═════ DATASET RECORDS

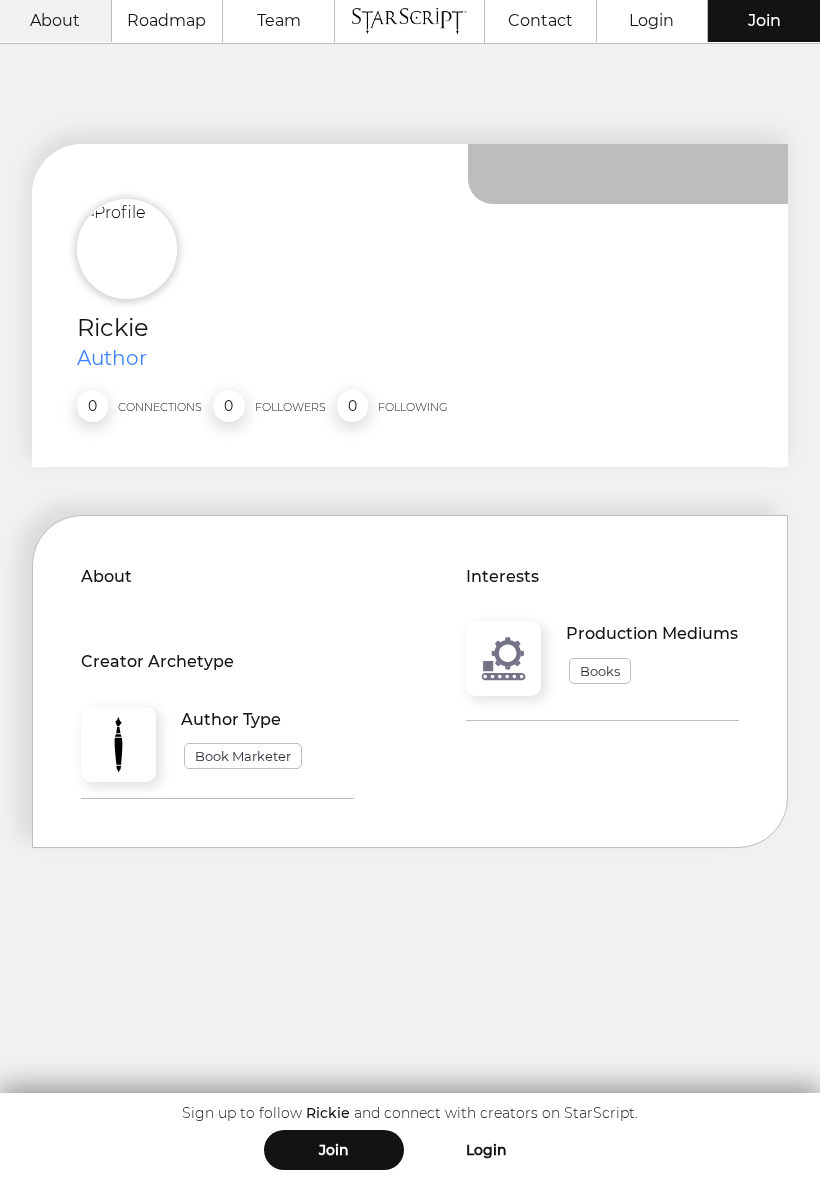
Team (279, 20)
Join (764, 20)
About (55, 20)
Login (651, 20)
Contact (540, 20)
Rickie (113, 327)
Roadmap (166, 20)
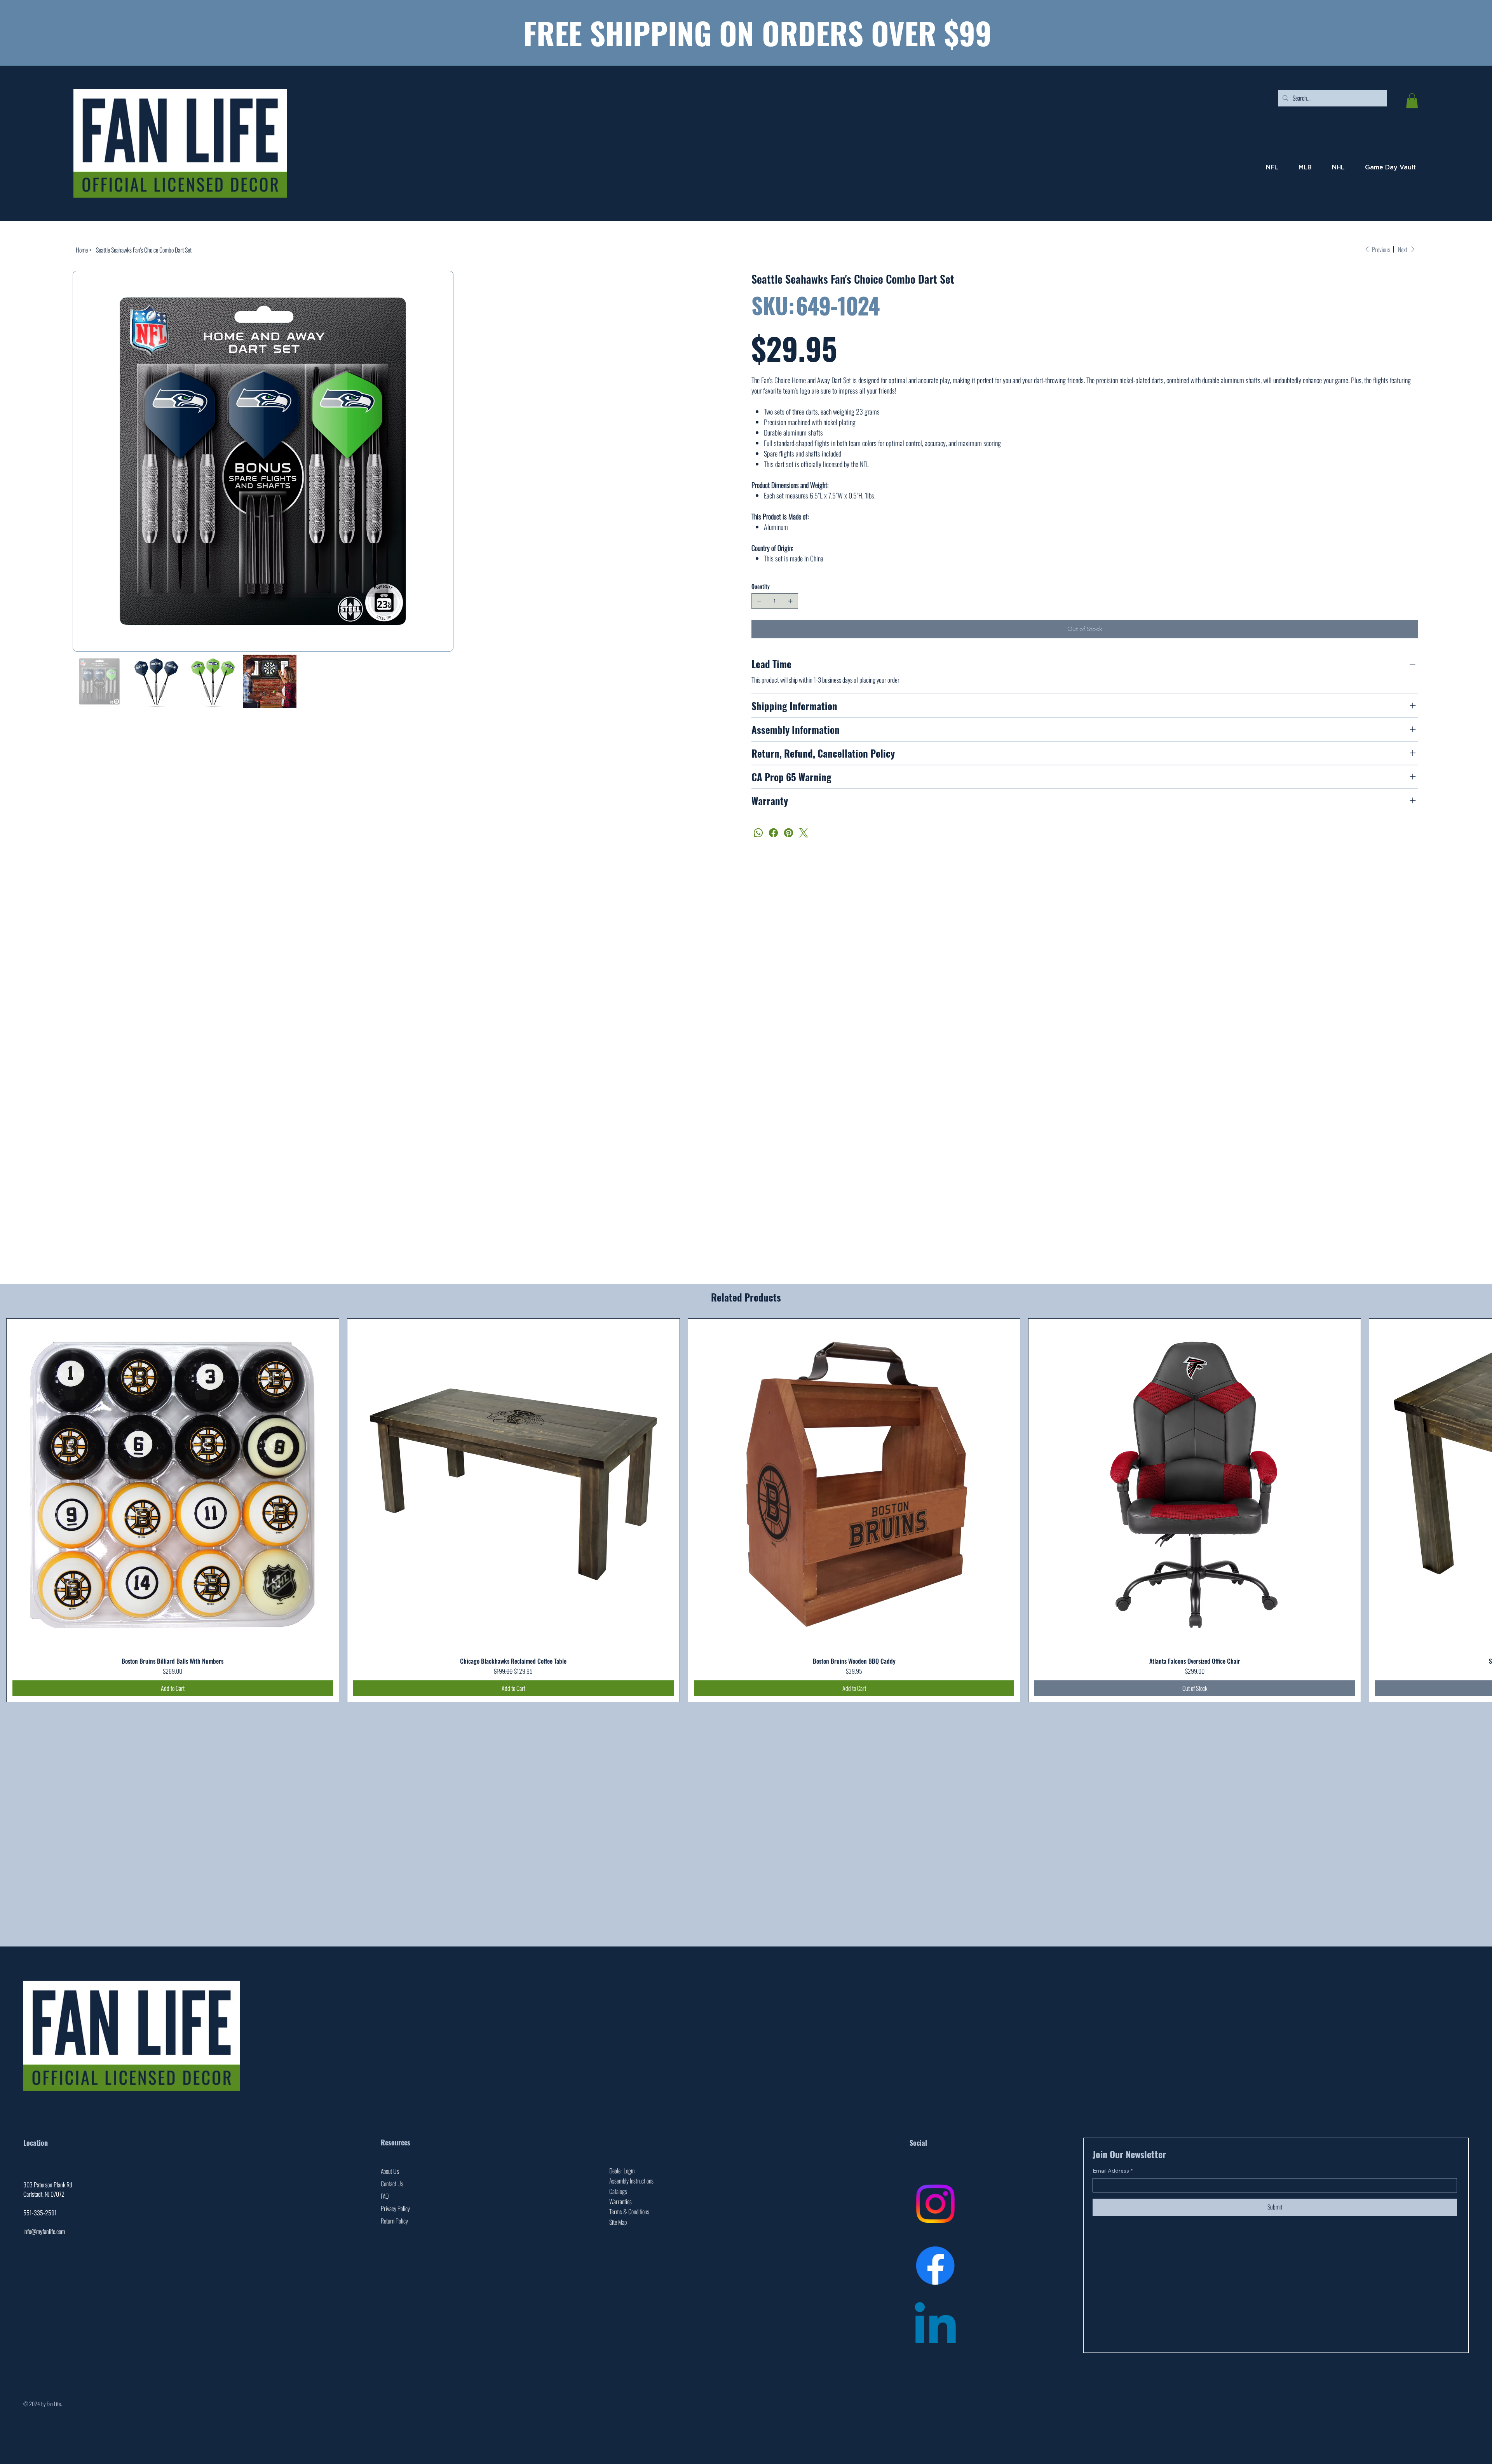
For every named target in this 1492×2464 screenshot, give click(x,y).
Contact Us (392, 2183)
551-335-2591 (40, 2212)
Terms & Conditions (629, 2211)
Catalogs (618, 2191)
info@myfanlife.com (44, 2231)
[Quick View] (173, 1485)
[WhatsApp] (758, 833)
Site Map (618, 2222)
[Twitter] (803, 833)
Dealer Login (621, 2170)
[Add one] (790, 601)
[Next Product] (1476, 1510)
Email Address (1113, 2170)
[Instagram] (935, 2203)
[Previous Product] (16, 1510)
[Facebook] (773, 833)
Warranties (620, 2201)
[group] (746, 1510)
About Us (390, 2171)
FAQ (385, 2196)
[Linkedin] (935, 2327)
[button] (1412, 100)
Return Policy (394, 2220)
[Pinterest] (788, 833)
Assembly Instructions (631, 2180)
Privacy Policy (395, 2208)
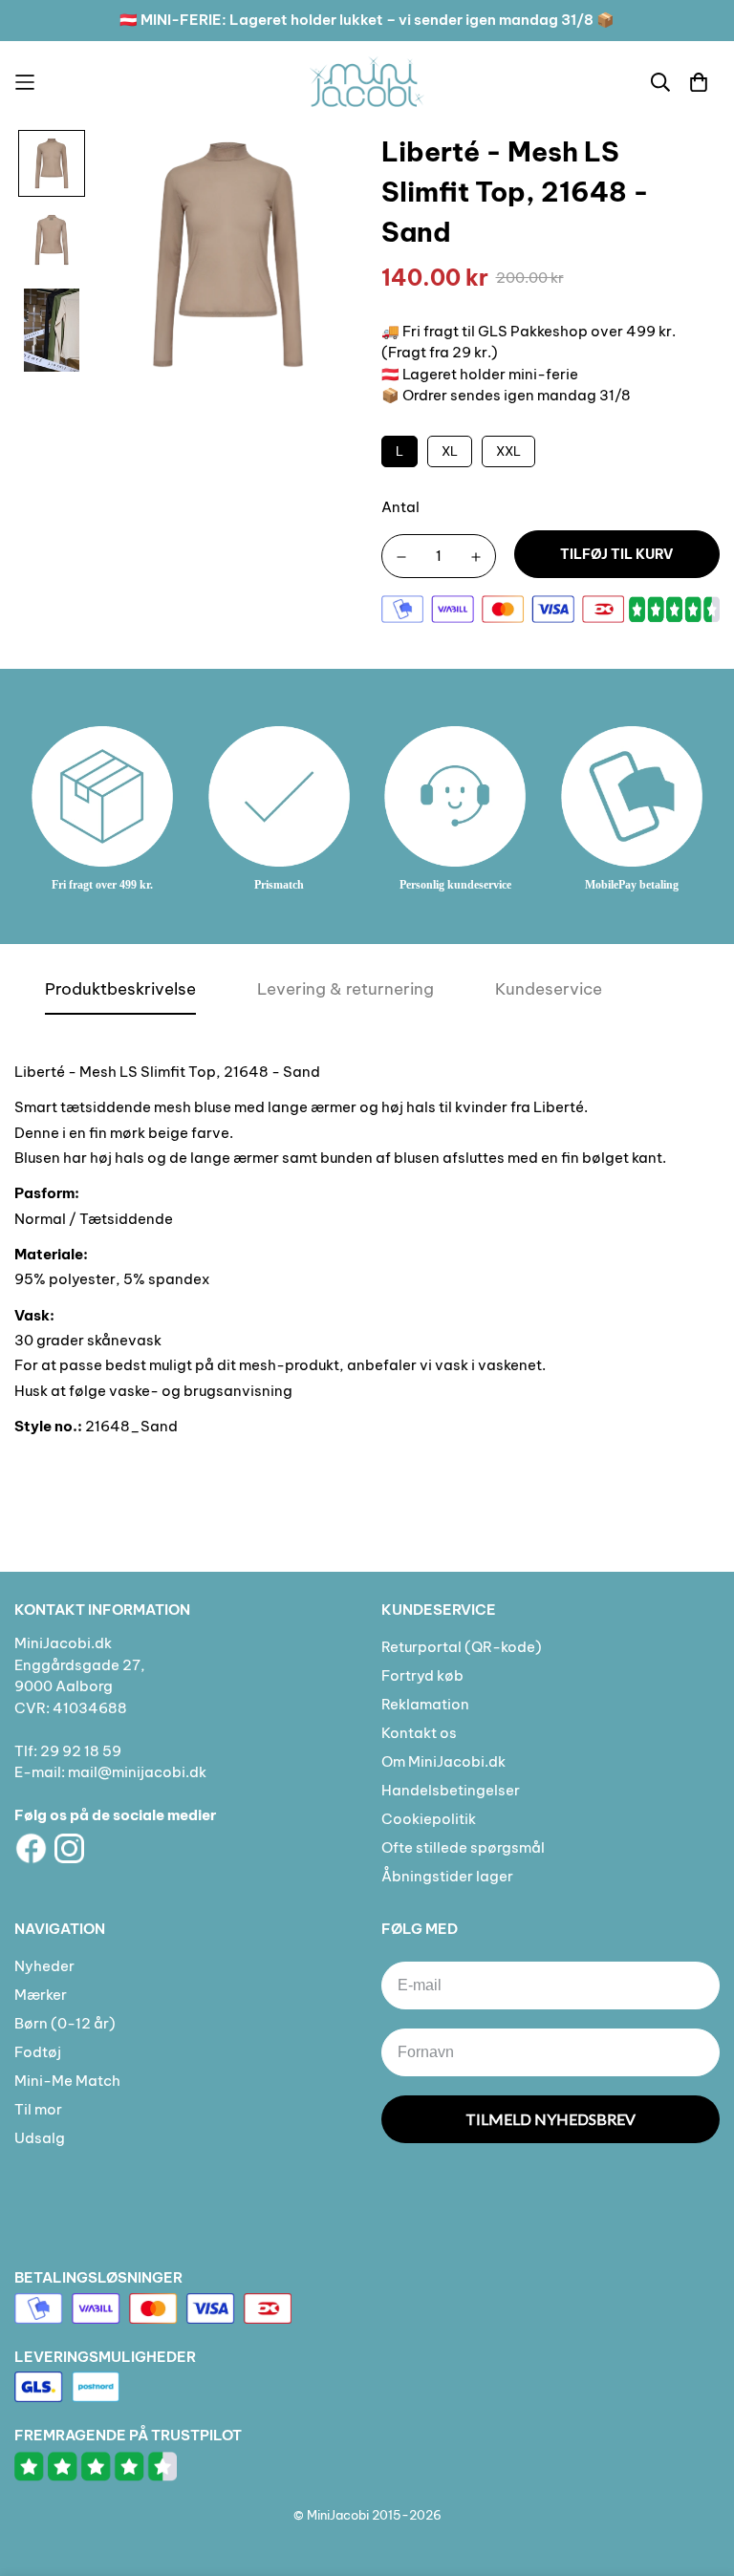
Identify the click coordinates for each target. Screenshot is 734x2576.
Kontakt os (419, 1733)
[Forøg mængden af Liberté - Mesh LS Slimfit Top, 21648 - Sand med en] (476, 557)
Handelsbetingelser (450, 1790)
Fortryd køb (422, 1675)
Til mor (38, 2109)
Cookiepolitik (428, 1819)
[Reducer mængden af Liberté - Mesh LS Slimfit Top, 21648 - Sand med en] (401, 557)
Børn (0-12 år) (65, 2023)
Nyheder (44, 1966)
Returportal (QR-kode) (461, 1647)
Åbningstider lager (447, 1876)
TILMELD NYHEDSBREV (550, 2119)
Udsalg (39, 2138)
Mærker (40, 1995)
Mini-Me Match (67, 2081)
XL (450, 451)
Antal (400, 507)
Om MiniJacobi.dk (443, 1761)
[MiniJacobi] (367, 82)
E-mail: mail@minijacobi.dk (110, 1772)
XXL (508, 451)
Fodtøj (37, 2052)
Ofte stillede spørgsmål (463, 1847)
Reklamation (425, 1704)
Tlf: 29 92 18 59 (67, 1751)
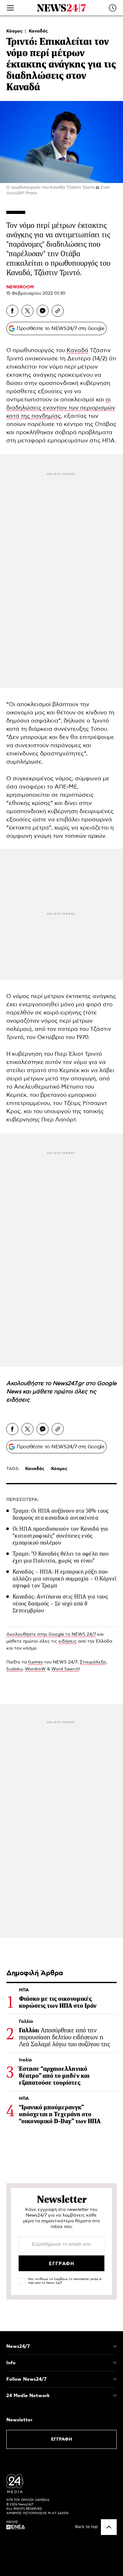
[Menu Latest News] (112, 8)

══════════

Repeat the listing above exactly, with no pictures.

=== TASK RESULT ===
Team (279, 20)
Join (764, 20)
About (55, 20)
Login (651, 20)
Contact (540, 20)
Rickie (113, 327)
Roadmap (166, 20)
For every named target in this 1492×2464 screenshot, give click(x,y).
Contact Us (392, 2183)
551-335-2591 (40, 2212)
Terms & Conditions (629, 2211)
Catalogs (618, 2191)
info@myfanlife.com (44, 2231)
[Quick View] (173, 1485)
[WhatsApp] (758, 833)
Site Map (618, 2222)
[Twitter] (803, 833)
Dealer Login (621, 2170)
[Add one] (790, 601)
[Next Product] (1476, 1510)
Email Address (1113, 2170)
[Instagram] (935, 2203)
[Previous Product] (16, 1510)
[Facebook] (773, 833)
Warranties (620, 2201)
[group] (746, 1510)
About Us (390, 2171)
FAQ (385, 2196)
[Linkedin] (935, 2327)
[button] (1412, 100)
Return Policy (394, 2220)
[Pinterest] (788, 833)
Assembly Instructions (631, 2180)
Privacy Policy (395, 2208)
Identify the click coordinates for each target. Screenshot is 734x2576.
Kontakt os (419, 1733)
[Forøg mængden af Liberté - Mesh LS Slimfit Top, 21648 - Sand med en] (476, 557)
Handelsbetingelser (450, 1790)
Fortryd køb (422, 1675)
Til mor (38, 2109)
Cookiepolitik (428, 1819)
[Reducer mængden af Liberté - Mesh LS Slimfit Top, 21648 - Sand med en] (401, 557)
Børn (0-12 år) (65, 2023)
Nyheder (44, 1966)
Returportal (QR-kode) (461, 1647)
Åbningstider lager (447, 1876)
TILMELD NYHEDSBREV (550, 2119)
Udsalg (39, 2138)
Mærker (40, 1995)
Mini-Me Match (67, 2081)
XL (450, 451)
Antal (400, 507)
Om MiniJacobi.dk (443, 1761)
[MiniJacobi] (367, 82)
E-mail: mail@minijacobi.dk (110, 1772)
XXL (508, 451)
Fodtøj (37, 2052)
Ofte stillede spørgsmål (463, 1847)
Reklamation (425, 1704)
Tlf: 29 92 18 59 (67, 1751)
[Menu Latest News] (112, 8)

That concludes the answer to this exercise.